DATA EXCERPTS:
--- START ---

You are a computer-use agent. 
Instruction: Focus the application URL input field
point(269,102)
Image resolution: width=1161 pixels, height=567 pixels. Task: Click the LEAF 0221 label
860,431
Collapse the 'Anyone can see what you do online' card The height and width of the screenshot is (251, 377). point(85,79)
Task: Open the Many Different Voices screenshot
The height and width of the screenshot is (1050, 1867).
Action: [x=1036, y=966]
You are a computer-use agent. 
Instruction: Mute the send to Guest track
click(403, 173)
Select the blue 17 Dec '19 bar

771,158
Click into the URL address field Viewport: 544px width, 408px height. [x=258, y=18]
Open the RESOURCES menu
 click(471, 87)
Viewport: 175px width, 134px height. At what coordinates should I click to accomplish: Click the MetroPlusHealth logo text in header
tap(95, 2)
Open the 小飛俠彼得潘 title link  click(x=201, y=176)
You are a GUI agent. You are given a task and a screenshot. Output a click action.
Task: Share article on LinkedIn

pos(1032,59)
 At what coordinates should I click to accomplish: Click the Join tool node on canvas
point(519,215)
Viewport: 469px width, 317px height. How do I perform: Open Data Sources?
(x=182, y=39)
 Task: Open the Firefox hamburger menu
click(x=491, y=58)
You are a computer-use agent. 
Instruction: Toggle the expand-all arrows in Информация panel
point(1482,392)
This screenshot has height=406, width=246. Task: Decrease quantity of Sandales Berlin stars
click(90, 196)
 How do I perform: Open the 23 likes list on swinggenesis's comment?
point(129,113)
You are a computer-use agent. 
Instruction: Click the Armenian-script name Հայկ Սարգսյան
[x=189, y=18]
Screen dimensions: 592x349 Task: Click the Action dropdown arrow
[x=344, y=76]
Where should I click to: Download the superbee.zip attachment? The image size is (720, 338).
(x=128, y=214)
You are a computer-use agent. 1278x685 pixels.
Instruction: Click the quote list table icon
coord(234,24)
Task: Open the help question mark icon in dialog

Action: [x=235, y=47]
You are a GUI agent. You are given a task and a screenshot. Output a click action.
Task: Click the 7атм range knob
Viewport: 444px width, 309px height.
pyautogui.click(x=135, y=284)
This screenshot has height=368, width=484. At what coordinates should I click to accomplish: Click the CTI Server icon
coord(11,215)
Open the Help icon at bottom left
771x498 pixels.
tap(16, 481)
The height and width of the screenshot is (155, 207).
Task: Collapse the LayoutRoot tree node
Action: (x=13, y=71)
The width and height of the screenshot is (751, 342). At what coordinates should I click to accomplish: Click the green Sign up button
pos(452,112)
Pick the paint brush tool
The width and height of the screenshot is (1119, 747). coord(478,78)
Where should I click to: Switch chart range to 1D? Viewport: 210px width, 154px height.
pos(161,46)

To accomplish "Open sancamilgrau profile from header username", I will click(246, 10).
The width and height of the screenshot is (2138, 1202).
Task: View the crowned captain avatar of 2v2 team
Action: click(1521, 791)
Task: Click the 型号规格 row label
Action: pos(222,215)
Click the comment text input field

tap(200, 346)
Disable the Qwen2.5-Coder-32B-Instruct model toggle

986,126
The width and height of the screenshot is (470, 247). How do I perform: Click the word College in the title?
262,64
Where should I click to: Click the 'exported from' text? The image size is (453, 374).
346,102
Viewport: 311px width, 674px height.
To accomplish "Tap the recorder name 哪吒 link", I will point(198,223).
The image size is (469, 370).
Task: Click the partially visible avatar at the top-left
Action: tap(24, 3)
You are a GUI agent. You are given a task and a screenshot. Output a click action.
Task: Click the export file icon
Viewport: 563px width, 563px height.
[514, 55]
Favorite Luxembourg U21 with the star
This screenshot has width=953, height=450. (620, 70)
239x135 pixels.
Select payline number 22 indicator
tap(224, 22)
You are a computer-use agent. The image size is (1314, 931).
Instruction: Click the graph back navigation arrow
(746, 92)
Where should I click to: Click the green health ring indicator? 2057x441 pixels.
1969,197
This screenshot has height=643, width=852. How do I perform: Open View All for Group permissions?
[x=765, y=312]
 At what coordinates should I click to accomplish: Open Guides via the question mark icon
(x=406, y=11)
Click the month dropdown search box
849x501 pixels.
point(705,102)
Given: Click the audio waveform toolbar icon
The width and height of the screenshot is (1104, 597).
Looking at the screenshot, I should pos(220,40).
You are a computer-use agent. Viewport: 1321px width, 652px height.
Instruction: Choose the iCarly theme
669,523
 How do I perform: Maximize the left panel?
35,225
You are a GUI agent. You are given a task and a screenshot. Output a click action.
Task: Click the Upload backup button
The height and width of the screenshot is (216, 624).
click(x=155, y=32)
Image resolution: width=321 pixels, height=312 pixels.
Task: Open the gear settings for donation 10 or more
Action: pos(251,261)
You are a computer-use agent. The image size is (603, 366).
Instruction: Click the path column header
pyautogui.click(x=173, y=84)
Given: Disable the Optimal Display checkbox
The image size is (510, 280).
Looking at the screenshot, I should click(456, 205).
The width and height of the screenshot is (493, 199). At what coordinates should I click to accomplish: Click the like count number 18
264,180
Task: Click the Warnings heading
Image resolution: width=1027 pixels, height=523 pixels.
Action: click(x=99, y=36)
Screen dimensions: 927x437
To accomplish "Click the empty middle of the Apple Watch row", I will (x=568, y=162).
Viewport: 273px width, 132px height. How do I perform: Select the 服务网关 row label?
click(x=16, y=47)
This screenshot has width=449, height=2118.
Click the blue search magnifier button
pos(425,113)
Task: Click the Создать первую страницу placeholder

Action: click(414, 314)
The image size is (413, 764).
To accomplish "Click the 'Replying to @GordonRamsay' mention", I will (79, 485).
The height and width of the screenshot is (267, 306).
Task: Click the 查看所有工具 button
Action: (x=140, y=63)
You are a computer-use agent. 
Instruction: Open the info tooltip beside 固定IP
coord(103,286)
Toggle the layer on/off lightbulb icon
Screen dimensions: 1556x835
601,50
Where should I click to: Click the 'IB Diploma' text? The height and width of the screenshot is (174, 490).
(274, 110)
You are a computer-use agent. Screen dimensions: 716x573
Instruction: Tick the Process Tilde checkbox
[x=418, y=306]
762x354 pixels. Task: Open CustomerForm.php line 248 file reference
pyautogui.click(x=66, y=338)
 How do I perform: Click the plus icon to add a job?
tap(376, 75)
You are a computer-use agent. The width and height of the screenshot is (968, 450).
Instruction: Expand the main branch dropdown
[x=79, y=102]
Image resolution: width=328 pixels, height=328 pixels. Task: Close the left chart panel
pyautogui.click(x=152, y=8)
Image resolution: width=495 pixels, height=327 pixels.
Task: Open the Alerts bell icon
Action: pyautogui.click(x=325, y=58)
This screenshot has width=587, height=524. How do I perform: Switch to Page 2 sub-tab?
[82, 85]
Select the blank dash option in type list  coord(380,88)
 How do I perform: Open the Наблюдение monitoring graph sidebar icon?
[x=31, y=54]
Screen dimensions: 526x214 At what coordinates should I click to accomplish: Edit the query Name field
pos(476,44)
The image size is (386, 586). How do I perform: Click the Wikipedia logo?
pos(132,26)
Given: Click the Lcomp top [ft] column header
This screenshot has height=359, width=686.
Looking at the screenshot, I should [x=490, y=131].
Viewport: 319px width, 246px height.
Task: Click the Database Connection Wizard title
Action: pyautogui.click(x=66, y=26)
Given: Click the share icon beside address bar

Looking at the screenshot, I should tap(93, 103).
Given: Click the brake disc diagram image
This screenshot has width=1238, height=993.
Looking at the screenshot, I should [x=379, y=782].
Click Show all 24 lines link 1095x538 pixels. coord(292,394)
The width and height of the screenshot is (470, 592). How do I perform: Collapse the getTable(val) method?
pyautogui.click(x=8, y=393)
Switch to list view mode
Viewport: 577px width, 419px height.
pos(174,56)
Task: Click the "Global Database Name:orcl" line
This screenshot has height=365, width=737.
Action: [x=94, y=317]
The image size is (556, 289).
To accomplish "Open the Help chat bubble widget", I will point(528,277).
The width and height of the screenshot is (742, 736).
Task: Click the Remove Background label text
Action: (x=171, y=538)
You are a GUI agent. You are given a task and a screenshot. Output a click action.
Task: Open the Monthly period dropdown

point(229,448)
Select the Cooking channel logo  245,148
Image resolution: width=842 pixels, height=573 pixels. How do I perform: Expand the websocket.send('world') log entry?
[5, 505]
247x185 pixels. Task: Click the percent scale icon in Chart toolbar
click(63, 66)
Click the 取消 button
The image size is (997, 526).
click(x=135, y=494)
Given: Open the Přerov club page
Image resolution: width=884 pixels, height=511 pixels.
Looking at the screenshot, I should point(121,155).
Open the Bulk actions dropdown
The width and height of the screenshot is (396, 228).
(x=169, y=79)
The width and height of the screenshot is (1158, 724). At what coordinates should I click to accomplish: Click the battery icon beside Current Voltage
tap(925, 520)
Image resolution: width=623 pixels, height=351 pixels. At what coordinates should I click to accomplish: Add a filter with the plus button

--- END ---

PROMPT: In the listing above, find the line with "The width and height of the screenshot is (1104, 597)." and the line with "Task: Click the Upload backup button"; output exactly those lines and all lines between them.

EXERCISE RESPONSE:
The width and height of the screenshot is (1104, 597).
Looking at the screenshot, I should pos(220,40).
You are a computer-use agent. Viewport: 1321px width, 652px height.
Instruction: Choose the iCarly theme
669,523
 How do I perform: Maximize the left panel?
35,225
You are a GUI agent. You are given a task and a screenshot. Output a click action.
Task: Click the Upload backup button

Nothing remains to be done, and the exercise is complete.